— WHAT TO DO —
With no addition or omission, return the entries below.

— ENTRIES SHOWN —
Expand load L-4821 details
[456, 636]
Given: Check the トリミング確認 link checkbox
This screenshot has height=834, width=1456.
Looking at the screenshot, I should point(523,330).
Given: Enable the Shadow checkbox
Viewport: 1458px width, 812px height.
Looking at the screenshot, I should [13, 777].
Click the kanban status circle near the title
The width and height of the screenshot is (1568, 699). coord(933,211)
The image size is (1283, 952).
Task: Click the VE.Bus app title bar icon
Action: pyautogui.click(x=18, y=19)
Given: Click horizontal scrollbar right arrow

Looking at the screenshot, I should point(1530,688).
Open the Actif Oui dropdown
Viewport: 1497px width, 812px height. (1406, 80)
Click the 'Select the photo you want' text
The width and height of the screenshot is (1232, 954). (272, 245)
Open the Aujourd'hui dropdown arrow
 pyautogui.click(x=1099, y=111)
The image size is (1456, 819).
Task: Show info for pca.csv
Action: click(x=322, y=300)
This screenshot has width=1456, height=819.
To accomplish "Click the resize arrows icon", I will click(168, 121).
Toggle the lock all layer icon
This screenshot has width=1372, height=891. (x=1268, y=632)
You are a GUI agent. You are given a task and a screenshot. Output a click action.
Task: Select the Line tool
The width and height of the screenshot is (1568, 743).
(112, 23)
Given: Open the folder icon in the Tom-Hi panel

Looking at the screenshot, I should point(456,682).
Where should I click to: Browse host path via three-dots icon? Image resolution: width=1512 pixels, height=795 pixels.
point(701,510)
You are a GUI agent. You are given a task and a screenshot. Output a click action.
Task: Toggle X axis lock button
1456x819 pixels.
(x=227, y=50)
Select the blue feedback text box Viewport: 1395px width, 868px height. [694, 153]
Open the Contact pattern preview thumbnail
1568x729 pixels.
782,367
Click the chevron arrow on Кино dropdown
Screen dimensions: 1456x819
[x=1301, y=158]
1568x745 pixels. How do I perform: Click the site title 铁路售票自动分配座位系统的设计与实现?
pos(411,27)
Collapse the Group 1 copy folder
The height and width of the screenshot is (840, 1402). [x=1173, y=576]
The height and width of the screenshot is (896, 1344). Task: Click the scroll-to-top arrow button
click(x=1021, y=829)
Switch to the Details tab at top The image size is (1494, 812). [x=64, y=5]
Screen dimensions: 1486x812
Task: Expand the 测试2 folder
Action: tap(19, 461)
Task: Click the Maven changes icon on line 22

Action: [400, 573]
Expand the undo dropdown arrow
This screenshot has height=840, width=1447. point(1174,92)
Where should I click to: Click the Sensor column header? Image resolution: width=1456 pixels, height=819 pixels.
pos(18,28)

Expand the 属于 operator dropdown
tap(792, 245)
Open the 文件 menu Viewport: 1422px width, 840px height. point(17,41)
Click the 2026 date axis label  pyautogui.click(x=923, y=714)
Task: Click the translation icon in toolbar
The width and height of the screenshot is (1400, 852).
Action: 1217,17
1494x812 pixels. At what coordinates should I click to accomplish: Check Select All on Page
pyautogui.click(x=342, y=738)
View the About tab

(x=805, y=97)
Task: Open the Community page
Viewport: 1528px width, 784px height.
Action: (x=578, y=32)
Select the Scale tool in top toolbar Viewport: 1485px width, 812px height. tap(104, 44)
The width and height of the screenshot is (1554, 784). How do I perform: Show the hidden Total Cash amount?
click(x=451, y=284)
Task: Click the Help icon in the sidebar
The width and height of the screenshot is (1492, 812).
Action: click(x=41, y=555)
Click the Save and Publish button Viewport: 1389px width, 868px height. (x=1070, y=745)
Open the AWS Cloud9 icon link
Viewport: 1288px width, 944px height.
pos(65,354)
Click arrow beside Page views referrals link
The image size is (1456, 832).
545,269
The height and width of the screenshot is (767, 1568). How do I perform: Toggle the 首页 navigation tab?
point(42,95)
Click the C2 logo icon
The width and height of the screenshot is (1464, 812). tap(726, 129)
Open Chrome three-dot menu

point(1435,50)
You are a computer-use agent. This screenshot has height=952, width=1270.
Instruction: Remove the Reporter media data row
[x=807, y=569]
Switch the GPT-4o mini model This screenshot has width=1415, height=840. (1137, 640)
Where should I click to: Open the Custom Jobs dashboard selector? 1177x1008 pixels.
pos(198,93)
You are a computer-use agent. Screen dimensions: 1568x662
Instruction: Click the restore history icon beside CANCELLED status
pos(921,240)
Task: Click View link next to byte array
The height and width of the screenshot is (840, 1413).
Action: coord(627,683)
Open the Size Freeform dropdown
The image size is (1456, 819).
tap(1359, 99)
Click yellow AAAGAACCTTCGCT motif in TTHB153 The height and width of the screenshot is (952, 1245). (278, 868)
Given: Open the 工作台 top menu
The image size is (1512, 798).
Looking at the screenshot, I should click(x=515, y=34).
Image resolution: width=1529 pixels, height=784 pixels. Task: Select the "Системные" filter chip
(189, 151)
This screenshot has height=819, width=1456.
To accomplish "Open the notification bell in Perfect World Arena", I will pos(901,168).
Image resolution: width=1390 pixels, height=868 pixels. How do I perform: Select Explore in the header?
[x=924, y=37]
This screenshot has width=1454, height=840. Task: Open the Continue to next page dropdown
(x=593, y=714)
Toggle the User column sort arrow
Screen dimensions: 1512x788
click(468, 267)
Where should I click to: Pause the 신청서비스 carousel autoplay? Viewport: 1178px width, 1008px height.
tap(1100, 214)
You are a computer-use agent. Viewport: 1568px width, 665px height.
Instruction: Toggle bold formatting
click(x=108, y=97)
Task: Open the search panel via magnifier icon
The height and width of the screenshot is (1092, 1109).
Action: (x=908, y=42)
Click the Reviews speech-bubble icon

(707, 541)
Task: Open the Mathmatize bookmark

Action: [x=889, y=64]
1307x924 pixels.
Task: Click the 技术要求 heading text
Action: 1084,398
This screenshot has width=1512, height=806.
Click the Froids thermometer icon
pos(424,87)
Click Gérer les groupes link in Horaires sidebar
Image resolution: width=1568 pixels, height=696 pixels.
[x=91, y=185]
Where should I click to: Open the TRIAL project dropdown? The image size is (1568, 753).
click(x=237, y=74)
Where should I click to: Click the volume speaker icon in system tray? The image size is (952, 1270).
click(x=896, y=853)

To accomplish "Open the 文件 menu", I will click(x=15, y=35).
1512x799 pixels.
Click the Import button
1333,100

— EXERCISE SOLUTION —
Expand load L-4821 details
[456, 636]
Given: Check the トリミング確認 link checkbox
This screenshot has height=834, width=1456.
Looking at the screenshot, I should point(523,330).
Given: Enable the Shadow checkbox
Viewport: 1458px width, 812px height.
Looking at the screenshot, I should [13, 777].
Click the kanban status circle near the title
The width and height of the screenshot is (1568, 699). coord(933,211)
The image size is (1283, 952).
Task: Click the VE.Bus app title bar icon
Action: pyautogui.click(x=18, y=19)
Given: Click horizontal scrollbar right arrow

Looking at the screenshot, I should point(1530,688).
Open the Actif Oui dropdown
Viewport: 1497px width, 812px height. (1406, 80)
Click the 'Select the photo you want' text
The width and height of the screenshot is (1232, 954). (272, 245)
Open the Aujourd'hui dropdown arrow
 pyautogui.click(x=1099, y=111)
The image size is (1456, 819).
Task: Show info for pca.csv
Action: click(x=322, y=300)
This screenshot has width=1456, height=819.
To accomplish "Click the resize arrows icon", I will click(168, 121).
Toggle the lock all layer icon
This screenshot has width=1372, height=891. (x=1268, y=632)
You are a GUI agent. You are given a task and a screenshot. Output a click action.
Task: Select the Line tool
The width and height of the screenshot is (1568, 743).
(112, 23)
Given: Open the folder icon in the Tom-Hi panel

Looking at the screenshot, I should point(456,682).
Where should I click to: Browse host path via three-dots icon? Image resolution: width=1512 pixels, height=795 pixels.
point(701,510)
You are a GUI agent. You are given a task and a screenshot. Output a click action.
Task: Toggle X axis lock button
1456x819 pixels.
(x=227, y=50)
Select the blue feedback text box Viewport: 1395px width, 868px height. [694, 153]
Open the Contact pattern preview thumbnail
1568x729 pixels.
782,367
Click the chevron arrow on Кино dropdown
Screen dimensions: 1456x819
[x=1301, y=158]
1568x745 pixels. How do I perform: Click the site title 铁路售票自动分配座位系统的设计与实现?
pos(411,27)
Collapse the Group 1 copy folder
The height and width of the screenshot is (840, 1402). [x=1173, y=576]
The height and width of the screenshot is (896, 1344). Task: Click the scroll-to-top arrow button
click(x=1021, y=829)
Switch to the Details tab at top The image size is (1494, 812). [x=64, y=5]
Screen dimensions: 1486x812
Task: Expand the 测试2 folder
Action: tap(19, 461)
Task: Click the Maven changes icon on line 22

Action: [400, 573]
Expand the undo dropdown arrow
This screenshot has height=840, width=1447. point(1174,92)
Where should I click to: Click the Sensor column header? Image resolution: width=1456 pixels, height=819 pixels.
pos(18,28)

Expand the 属于 operator dropdown
tap(792, 245)
Open the 文件 menu Viewport: 1422px width, 840px height. point(17,41)
Click the 2026 date axis label  pyautogui.click(x=923, y=714)
Task: Click the translation icon in toolbar
The width and height of the screenshot is (1400, 852).
Action: 1217,17
1494x812 pixels. At what coordinates should I click to accomplish: Check Select All on Page
pyautogui.click(x=342, y=738)
View the About tab

(x=805, y=97)
Task: Open the Community page
Viewport: 1528px width, 784px height.
Action: (x=578, y=32)
Select the Scale tool in top toolbar Viewport: 1485px width, 812px height. tap(104, 44)
The width and height of the screenshot is (1554, 784). How do I perform: Show the hidden Total Cash amount?
click(x=451, y=284)
Task: Click the Help icon in the sidebar
The width and height of the screenshot is (1492, 812).
Action: click(x=41, y=555)
Click the Save and Publish button Viewport: 1389px width, 868px height. (x=1070, y=745)
Open the AWS Cloud9 icon link
Viewport: 1288px width, 944px height.
pos(65,354)
Click arrow beside Page views referrals link
The image size is (1456, 832).
545,269
The height and width of the screenshot is (767, 1568). How do I perform: Toggle the 首页 navigation tab?
point(42,95)
Click the C2 logo icon
The width and height of the screenshot is (1464, 812). tap(726, 129)
Open Chrome three-dot menu

point(1435,50)
You are a computer-use agent. This screenshot has height=952, width=1270.
Instruction: Remove the Reporter media data row
[x=807, y=569]
Switch the GPT-4o mini model This screenshot has width=1415, height=840. (1137, 640)
Where should I click to: Open the Custom Jobs dashboard selector? 1177x1008 pixels.
pos(198,93)
You are a computer-use agent. Screen dimensions: 1568x662
Instruction: Click the restore history icon beside CANCELLED status
pos(921,240)
Task: Click View link next to byte array
The height and width of the screenshot is (840, 1413).
Action: coord(627,683)
Open the Size Freeform dropdown
The image size is (1456, 819).
tap(1359, 99)
Click yellow AAAGAACCTTCGCT motif in TTHB153 The height and width of the screenshot is (952, 1245). (278, 868)
Given: Open the 工作台 top menu
The image size is (1512, 798).
Looking at the screenshot, I should click(x=515, y=34).
Image resolution: width=1529 pixels, height=784 pixels. Task: Select the "Системные" filter chip
(189, 151)
This screenshot has height=819, width=1456.
To accomplish "Open the notification bell in Perfect World Arena", I will pos(901,168).
Image resolution: width=1390 pixels, height=868 pixels. How do I perform: Select Explore in the header?
[x=924, y=37]
This screenshot has width=1454, height=840. Task: Open the Continue to next page dropdown
(x=593, y=714)
Toggle the User column sort arrow
Screen dimensions: 1512x788
click(468, 267)
Where should I click to: Pause the 신청서비스 carousel autoplay? Viewport: 1178px width, 1008px height.
tap(1100, 214)
You are a computer-use agent. Viewport: 1568px width, 665px height.
Instruction: Toggle bold formatting
click(x=108, y=97)
Task: Open the search panel via magnifier icon
The height and width of the screenshot is (1092, 1109).
Action: (x=908, y=42)
Click the Reviews speech-bubble icon

(707, 541)
Task: Open the Mathmatize bookmark

Action: [x=889, y=64]
1307x924 pixels.
Task: Click the 技术要求 heading text
Action: 1084,398
This screenshot has width=1512, height=806.
Click the Froids thermometer icon
pos(424,87)
Click Gérer les groupes link in Horaires sidebar
Image resolution: width=1568 pixels, height=696 pixels.
[x=91, y=185]
Where should I click to: Open the TRIAL project dropdown? The image size is (1568, 753).
click(x=237, y=74)
Where should I click to: Click the volume speaker icon in system tray? The image size is (952, 1270).
click(x=896, y=853)

To accomplish "Open the 文件 menu", I will click(x=15, y=35).
1512x799 pixels.
Click the Import button
1333,100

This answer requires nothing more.